Tuff

Chambers's Encyclopaedia, Volume 10: Swastika to Zyrianovsk and Index, p. 319

Tuff, or VOLCANIC TUFF, in Geology, the name given to the comminuted rock-debris ejected from a volcanic orifice. The term is usually restricted to the finer kinds of volcanic detritus, or to fragmental igneous rocks in which such fine-grained materials predominate. Thus some tuffs may be described as masses of finely comminuted debris through which are scattered, more or less abundantly, lapilli and angular or subangular blocks of volcanic or other rocks. Other tuffs may consist wholly of very fine-grained materials or of the most impalpable volcanic dust. Most tuffs, whether deposited on a land-surface or accumulated under water, are stratified. Subaqueous tuffs shade off gradually into ordinary aqueous rocks.
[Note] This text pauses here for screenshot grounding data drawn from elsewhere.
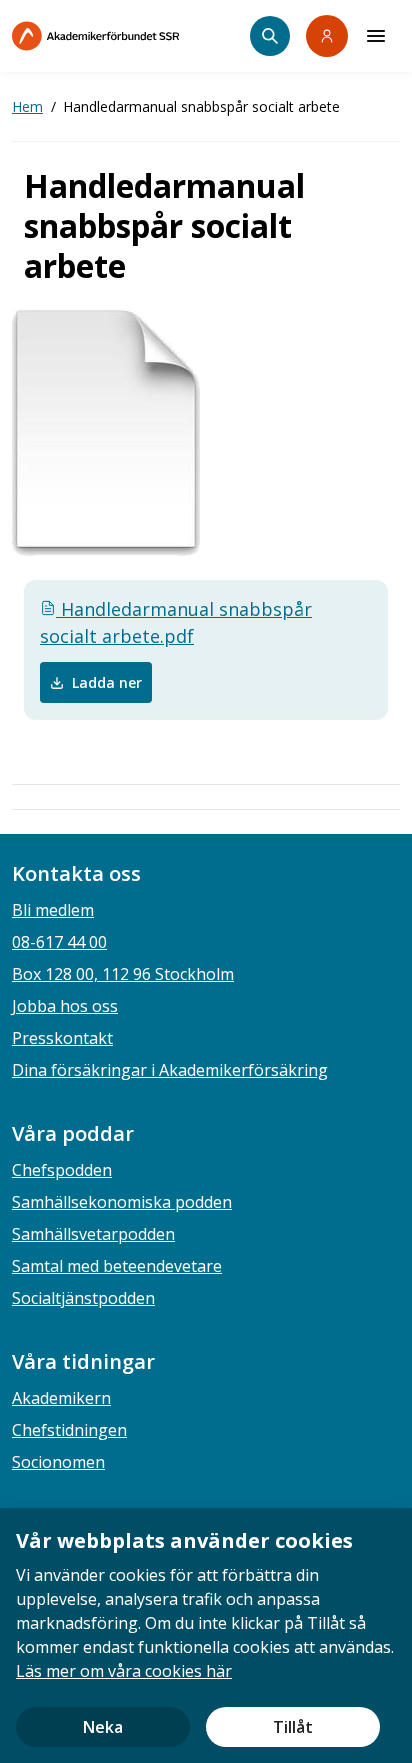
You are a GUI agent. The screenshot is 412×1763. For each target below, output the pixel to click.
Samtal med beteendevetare (117, 1266)
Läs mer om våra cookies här (124, 1671)
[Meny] (376, 36)
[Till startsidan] (131, 36)
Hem (27, 106)
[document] (206, 1635)
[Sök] (270, 36)
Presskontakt (62, 1038)
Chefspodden (62, 1170)
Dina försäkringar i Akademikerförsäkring (170, 1070)
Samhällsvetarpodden (93, 1234)
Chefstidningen (69, 1430)
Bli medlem (53, 910)
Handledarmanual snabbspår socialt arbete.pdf (176, 622)
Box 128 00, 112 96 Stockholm (123, 974)
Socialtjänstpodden (83, 1298)
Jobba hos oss (65, 1006)
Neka (103, 1727)
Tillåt (293, 1727)
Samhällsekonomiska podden (122, 1202)
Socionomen (58, 1462)
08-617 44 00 (59, 942)
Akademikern (61, 1398)
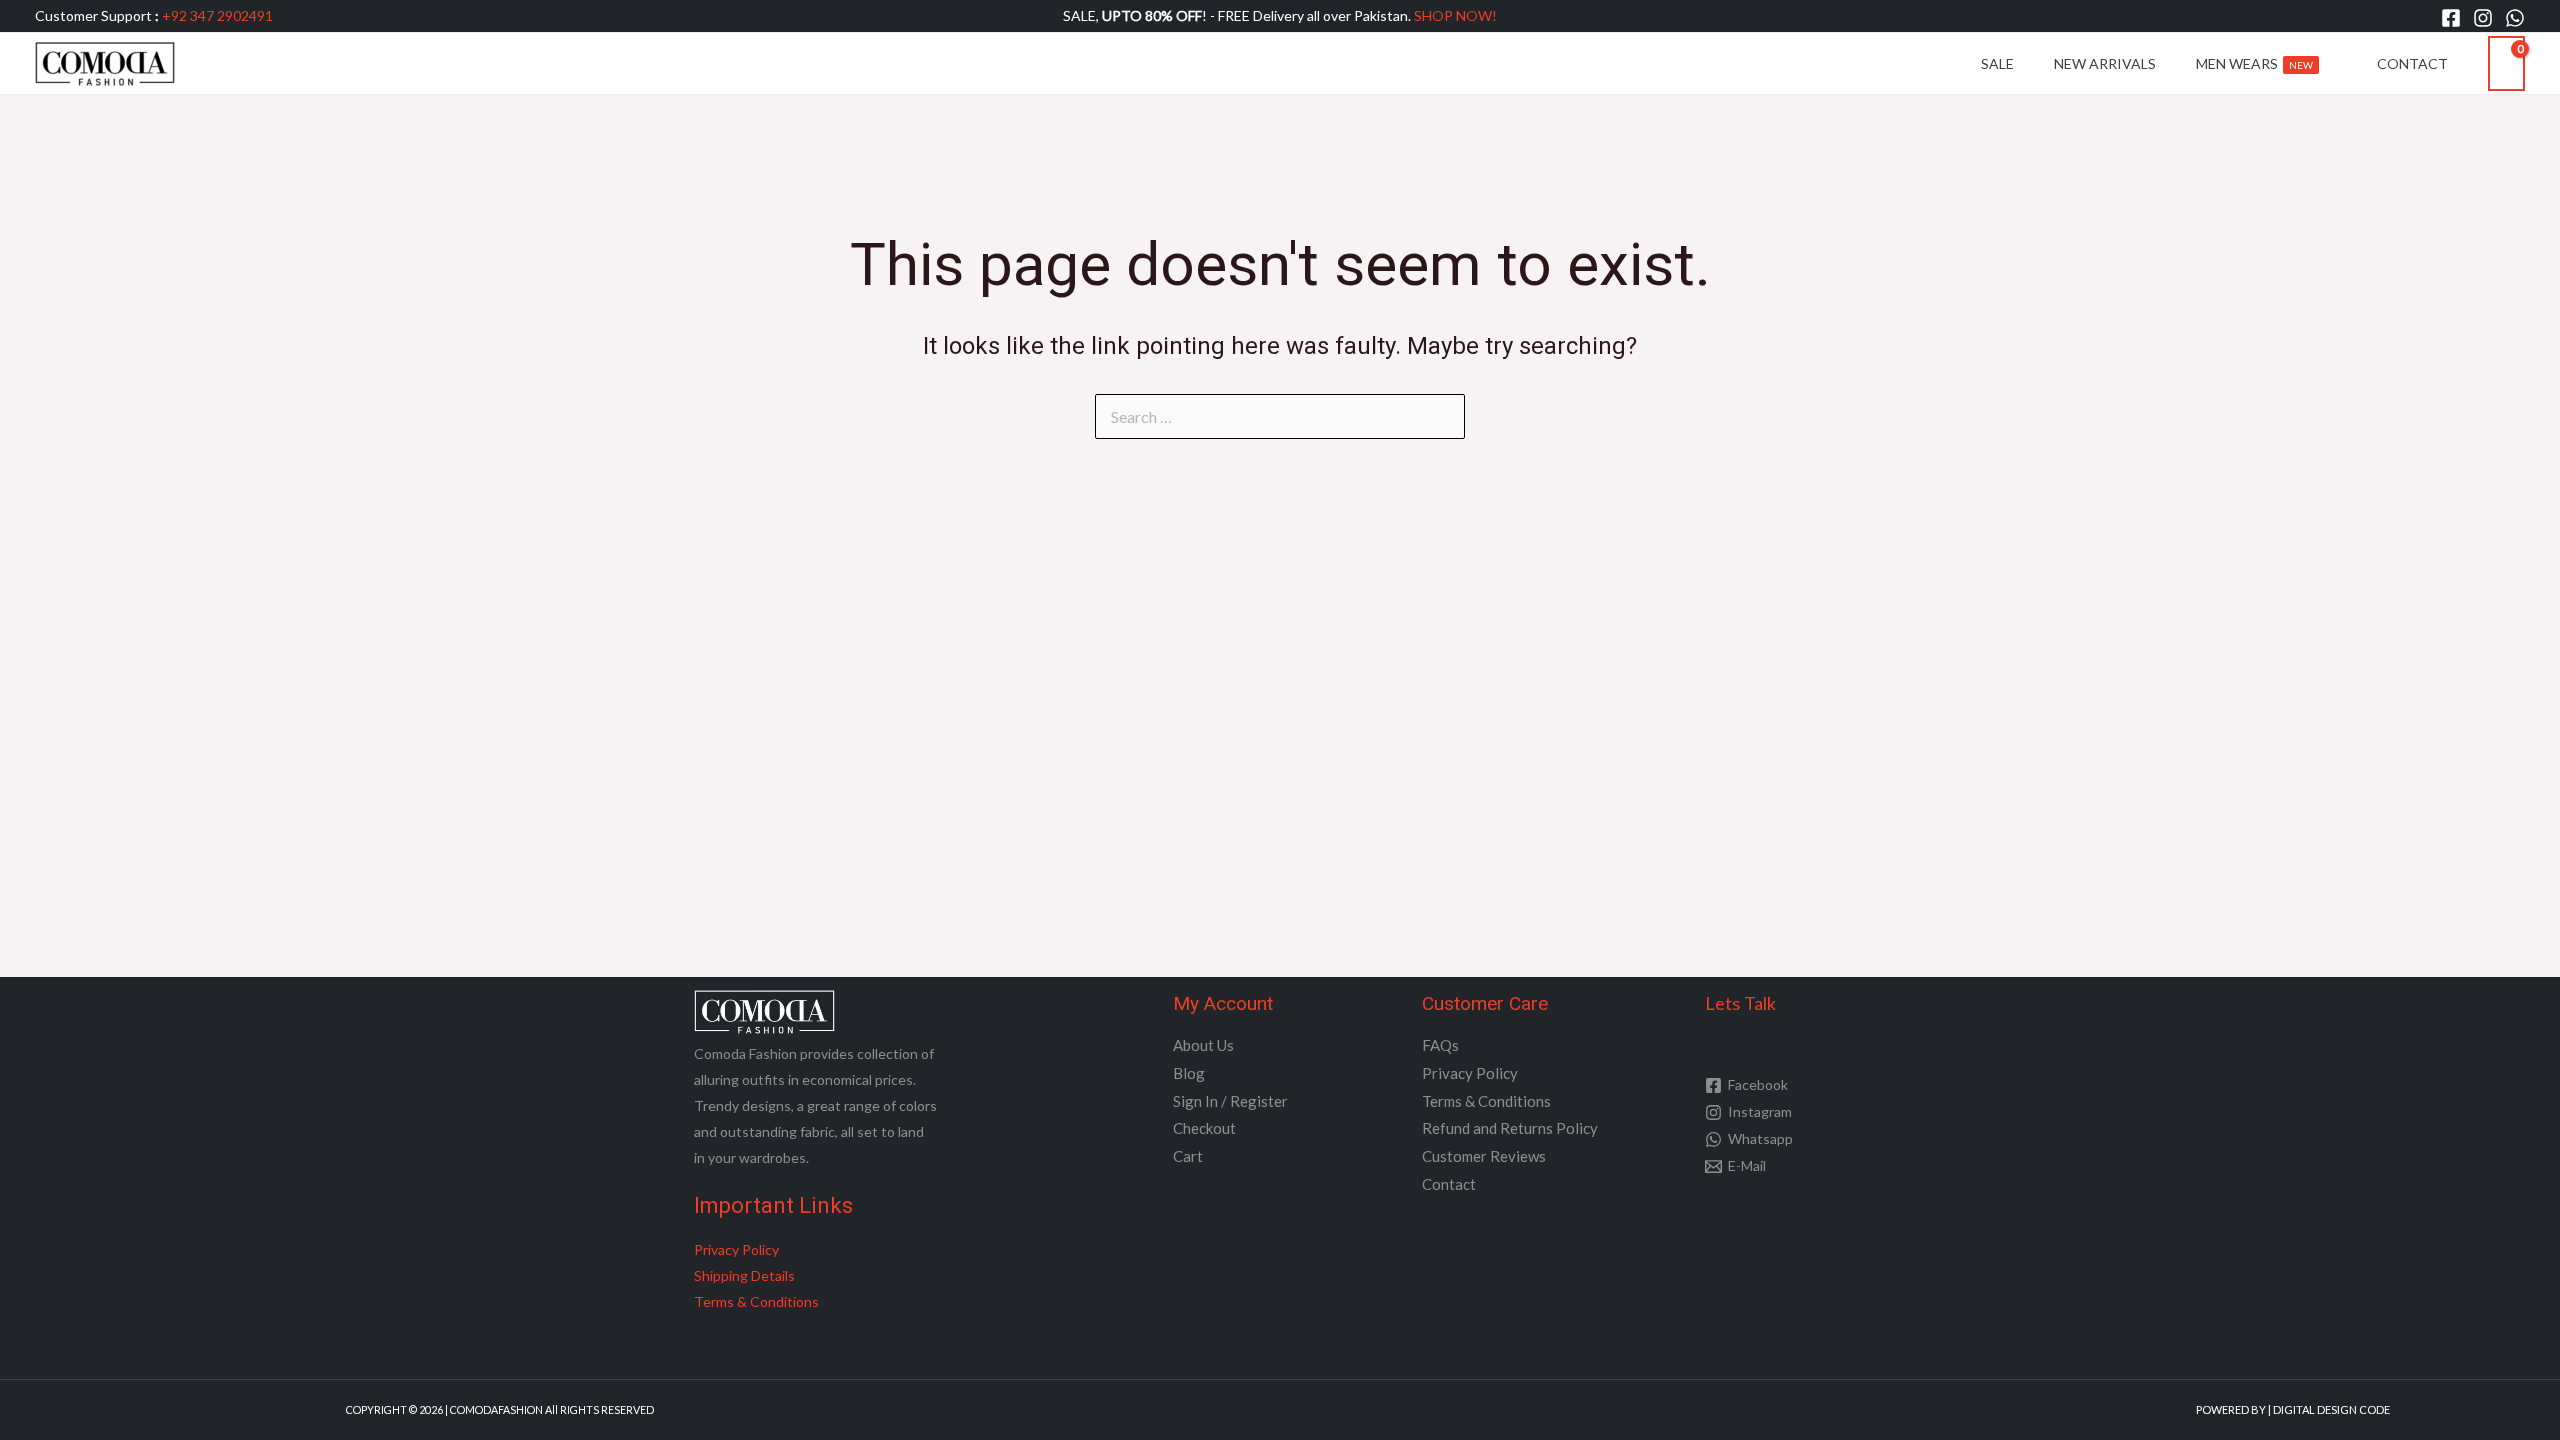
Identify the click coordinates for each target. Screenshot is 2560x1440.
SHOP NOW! (1455, 15)
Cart (1188, 1156)
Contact (1449, 1184)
Thus we have tuffaceous sandstones and tuffaceous shales, made up of mixtures of volcanic detritus and the ordinary products of aqueous erosion; and many of these rocks are fossiliferous. Subaerial tuffs, likewise, not infrequently contain relics of land plants and animals. Many varieties of tuff are known by special names. Thus trachyte-tuffs, basalt-tuffs, &c. are rocks composed essentially of the debris of trachyte, or of basalt, &c. Pumice-tuff consists mainly of pumiceous materials—Trass being the name given to a variety of pumice-tuff met with in the Eifel. Peperino is an earthy granular tuff, containing abundant crystals of various volcanic minerals, which is well developed in the Alban Hills near Rome. Palagonite-tuff is a fine-grained tuff. The term tufa, once synonymous with tuff, is now restricted to Calcareous Tufa (q.v.).